About this task: Beginning with the line that has "has width=224, height=246." in it, transcribe the listing exactly through its final line, and add nothing.

Study material:
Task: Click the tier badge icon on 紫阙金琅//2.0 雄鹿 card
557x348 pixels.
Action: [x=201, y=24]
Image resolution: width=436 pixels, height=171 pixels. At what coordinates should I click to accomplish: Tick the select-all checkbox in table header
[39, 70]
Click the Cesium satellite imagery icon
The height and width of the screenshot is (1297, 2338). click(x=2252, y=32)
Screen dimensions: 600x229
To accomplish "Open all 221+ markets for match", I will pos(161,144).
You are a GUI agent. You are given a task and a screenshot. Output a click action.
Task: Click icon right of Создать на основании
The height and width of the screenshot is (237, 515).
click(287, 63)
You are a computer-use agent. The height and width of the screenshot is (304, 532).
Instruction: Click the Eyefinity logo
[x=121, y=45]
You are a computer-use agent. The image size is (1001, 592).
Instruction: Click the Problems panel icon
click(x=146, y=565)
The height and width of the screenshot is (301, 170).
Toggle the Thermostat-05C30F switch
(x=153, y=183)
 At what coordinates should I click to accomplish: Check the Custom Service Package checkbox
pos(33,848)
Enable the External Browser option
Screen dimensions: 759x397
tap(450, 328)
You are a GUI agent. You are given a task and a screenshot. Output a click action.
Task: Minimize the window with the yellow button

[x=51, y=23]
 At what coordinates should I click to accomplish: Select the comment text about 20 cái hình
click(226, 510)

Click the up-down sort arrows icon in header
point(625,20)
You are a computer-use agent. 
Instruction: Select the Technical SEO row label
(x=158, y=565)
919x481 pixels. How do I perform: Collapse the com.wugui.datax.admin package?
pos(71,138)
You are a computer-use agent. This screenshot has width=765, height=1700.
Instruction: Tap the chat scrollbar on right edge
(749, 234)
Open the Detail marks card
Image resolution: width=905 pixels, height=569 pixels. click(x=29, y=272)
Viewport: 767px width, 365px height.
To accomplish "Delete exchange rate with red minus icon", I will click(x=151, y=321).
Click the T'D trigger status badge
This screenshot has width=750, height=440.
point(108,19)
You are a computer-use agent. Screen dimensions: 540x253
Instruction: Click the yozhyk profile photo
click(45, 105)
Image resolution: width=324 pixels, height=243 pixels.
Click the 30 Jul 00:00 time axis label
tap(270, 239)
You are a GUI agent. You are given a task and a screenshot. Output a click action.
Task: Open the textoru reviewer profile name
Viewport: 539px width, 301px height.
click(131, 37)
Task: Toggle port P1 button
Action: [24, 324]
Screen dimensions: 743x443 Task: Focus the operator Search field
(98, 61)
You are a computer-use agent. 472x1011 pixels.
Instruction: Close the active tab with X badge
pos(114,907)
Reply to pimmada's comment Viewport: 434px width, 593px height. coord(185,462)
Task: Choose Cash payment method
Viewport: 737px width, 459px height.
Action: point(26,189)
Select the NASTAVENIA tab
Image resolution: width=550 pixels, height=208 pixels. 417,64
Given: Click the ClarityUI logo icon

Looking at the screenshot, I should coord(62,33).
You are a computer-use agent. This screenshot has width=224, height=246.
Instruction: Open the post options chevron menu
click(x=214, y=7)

Finished exercise:
You are a computer-use agent. This screenshot has width=224, height=246.
Instruction: Open the post options chevron menu
click(x=214, y=7)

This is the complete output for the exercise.